What to do
Of the lines listed below, return exactly those that run from the line containing "Instruction: Open Sean" through the line containing "Task: Open the Précision dropdown", both included.

Data supplied
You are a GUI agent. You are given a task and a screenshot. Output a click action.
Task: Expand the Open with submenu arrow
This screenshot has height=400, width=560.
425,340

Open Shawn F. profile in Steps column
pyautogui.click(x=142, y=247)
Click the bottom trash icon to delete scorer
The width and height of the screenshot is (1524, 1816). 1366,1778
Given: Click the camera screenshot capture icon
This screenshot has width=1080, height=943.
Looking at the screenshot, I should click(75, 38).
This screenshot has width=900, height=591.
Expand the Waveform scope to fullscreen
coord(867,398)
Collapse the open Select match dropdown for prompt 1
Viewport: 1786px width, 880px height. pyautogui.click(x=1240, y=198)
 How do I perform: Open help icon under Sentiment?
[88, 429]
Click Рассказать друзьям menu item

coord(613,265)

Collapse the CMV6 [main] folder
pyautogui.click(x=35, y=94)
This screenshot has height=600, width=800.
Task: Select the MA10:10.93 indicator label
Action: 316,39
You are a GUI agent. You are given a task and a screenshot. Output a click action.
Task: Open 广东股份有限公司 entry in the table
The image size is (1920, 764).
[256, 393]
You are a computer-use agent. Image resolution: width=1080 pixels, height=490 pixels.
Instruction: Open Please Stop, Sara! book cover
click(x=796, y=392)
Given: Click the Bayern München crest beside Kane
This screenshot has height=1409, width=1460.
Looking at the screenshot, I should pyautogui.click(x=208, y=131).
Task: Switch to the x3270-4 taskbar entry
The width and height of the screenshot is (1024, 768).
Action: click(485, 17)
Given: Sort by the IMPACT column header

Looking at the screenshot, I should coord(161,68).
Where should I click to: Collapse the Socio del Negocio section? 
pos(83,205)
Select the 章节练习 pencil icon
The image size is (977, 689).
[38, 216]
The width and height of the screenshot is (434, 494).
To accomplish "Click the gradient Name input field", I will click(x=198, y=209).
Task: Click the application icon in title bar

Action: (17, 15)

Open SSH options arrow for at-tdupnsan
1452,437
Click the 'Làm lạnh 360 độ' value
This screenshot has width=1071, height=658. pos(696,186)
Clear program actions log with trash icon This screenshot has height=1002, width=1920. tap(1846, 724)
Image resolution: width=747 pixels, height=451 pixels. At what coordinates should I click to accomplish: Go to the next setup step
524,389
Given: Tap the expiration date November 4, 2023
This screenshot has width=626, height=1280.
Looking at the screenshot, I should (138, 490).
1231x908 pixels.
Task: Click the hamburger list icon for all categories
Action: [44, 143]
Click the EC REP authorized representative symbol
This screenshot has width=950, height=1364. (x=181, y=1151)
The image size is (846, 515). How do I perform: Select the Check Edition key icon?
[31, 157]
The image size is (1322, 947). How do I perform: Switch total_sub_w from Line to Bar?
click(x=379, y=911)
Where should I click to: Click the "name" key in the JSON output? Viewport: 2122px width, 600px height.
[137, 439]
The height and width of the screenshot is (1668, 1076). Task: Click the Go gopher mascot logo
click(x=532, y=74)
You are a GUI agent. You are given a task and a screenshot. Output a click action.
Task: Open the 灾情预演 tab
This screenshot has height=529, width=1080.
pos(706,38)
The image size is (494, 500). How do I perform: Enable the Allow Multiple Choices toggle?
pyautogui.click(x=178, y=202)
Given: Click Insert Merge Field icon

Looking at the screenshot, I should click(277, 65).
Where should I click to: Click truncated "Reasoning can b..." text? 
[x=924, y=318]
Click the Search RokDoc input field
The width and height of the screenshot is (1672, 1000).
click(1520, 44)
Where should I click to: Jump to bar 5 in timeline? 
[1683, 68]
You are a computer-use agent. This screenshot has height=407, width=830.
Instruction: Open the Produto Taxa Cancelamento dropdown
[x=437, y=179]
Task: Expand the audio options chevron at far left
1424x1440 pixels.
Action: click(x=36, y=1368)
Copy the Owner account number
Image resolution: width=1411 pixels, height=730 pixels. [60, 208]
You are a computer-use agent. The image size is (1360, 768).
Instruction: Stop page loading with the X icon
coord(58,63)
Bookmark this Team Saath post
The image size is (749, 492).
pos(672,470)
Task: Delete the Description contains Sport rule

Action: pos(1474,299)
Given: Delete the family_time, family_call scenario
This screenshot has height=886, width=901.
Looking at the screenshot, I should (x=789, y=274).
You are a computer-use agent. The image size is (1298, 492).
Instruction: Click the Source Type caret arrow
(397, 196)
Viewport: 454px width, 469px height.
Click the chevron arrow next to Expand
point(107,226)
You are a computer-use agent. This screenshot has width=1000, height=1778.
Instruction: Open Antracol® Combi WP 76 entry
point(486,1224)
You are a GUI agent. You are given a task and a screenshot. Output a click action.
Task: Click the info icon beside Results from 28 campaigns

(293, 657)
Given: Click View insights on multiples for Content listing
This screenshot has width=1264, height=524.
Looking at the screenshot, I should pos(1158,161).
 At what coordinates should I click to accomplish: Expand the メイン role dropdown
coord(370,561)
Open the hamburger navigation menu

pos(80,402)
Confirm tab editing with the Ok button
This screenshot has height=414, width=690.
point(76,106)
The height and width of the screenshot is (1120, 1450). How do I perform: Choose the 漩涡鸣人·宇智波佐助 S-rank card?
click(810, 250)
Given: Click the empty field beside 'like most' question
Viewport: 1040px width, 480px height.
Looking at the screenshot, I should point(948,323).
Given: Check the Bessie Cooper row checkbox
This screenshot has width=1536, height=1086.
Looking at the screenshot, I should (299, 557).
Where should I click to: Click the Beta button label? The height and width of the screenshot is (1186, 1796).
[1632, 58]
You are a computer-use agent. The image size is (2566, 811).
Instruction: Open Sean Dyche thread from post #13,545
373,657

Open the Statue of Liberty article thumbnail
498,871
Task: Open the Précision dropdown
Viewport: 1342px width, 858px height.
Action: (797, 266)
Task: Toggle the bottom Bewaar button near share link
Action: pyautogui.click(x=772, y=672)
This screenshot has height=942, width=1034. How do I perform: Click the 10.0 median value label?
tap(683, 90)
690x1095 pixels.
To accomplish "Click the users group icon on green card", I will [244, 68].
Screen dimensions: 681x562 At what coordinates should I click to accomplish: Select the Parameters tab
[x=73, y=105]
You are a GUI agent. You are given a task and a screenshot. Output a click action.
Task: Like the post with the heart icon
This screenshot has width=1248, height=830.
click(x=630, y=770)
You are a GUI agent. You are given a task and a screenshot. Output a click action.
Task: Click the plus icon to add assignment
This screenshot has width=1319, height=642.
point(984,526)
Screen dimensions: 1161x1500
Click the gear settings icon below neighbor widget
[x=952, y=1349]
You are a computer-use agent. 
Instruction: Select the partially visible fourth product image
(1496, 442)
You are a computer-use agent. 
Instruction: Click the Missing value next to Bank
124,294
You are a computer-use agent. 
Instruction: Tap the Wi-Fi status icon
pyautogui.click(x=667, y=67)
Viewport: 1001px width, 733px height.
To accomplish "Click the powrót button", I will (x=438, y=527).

Exercise solution
Instruction: Open Sean Dyche thread from post #13,545
373,657

Open the Statue of Liberty article thumbnail
498,871
Task: Open the Précision dropdown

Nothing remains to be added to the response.